[START OF Data shown]
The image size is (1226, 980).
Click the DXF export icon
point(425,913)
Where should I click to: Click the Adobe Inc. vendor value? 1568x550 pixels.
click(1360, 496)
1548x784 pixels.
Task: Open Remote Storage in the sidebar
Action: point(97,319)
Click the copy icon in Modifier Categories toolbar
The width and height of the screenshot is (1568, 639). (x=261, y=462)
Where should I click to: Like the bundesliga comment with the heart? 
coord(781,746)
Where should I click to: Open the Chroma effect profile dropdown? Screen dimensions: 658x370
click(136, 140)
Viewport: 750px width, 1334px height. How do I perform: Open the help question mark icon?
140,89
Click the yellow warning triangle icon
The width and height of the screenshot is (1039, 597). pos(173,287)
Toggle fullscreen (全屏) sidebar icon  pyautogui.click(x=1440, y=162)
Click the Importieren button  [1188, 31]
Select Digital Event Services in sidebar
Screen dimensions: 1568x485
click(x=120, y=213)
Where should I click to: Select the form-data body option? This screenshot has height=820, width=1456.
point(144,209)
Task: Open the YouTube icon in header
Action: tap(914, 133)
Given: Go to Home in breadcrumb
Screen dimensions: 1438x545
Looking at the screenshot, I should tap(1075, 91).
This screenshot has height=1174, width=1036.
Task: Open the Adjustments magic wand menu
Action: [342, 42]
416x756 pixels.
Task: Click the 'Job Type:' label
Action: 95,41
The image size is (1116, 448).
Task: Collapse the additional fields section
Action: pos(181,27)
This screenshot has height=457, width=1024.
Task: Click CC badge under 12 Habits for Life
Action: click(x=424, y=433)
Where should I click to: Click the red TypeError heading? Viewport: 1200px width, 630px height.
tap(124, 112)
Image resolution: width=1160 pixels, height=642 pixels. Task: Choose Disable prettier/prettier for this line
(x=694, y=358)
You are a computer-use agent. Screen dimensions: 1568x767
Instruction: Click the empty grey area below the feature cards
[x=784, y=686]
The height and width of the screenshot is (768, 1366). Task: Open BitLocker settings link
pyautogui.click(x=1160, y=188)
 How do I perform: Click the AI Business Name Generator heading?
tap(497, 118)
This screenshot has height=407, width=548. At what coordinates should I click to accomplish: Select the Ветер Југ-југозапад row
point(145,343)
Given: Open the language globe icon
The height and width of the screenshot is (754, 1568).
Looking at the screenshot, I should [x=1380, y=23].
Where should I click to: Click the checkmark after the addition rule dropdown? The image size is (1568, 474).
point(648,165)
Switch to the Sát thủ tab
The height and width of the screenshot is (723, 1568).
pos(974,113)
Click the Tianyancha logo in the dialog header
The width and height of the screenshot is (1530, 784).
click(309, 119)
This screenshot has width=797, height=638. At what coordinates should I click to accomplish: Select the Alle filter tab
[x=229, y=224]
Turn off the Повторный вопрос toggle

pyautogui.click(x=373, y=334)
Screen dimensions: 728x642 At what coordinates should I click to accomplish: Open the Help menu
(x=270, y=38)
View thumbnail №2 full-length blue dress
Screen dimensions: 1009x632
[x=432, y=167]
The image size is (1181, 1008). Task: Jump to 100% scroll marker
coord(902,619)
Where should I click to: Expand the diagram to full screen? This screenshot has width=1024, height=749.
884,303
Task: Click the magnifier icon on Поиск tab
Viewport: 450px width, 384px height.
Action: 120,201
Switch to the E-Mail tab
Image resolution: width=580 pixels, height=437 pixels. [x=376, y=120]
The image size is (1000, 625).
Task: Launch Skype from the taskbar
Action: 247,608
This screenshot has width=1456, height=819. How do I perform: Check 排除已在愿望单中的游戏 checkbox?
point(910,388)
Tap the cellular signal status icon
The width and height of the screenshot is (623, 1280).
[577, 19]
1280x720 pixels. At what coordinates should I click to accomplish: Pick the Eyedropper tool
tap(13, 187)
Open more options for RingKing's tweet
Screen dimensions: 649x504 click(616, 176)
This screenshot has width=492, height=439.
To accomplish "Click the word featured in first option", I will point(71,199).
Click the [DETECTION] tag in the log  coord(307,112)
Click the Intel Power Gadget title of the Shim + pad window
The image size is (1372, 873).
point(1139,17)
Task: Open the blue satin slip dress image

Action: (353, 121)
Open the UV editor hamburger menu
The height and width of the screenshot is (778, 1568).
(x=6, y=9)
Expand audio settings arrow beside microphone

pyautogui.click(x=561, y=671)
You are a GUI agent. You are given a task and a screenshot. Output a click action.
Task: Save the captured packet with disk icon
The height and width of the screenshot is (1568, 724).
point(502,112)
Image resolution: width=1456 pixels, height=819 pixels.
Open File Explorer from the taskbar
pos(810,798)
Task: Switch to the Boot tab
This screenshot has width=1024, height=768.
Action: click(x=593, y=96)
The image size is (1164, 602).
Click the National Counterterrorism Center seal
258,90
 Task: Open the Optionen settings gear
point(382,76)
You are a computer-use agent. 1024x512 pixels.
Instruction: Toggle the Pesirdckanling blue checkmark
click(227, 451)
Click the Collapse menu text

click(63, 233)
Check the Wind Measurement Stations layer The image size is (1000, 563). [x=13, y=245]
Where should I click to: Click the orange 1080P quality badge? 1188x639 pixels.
[END OF Data shown]
(Problem): Copy the stretch of records from the line containing "Where should I click to: Expand" through the line containing "tap(13, 187)", line for line.

(Output below):
Where should I click to: Expand the diagram to full screen? This screenshot has width=1024, height=749.
884,303
Task: Click the magnifier icon on Поиск tab
Viewport: 450px width, 384px height.
Action: 120,201
Switch to the E-Mail tab
Image resolution: width=580 pixels, height=437 pixels. [x=376, y=120]
The image size is (1000, 625).
Task: Launch Skype from the taskbar
Action: 247,608
This screenshot has width=1456, height=819. How do I perform: Check 排除已在愿望单中的游戏 checkbox?
point(910,388)
Tap the cellular signal status icon
The width and height of the screenshot is (623, 1280).
[577, 19]
1280x720 pixels. At what coordinates should I click to accomplish: Pick the Eyedropper tool
tap(13, 187)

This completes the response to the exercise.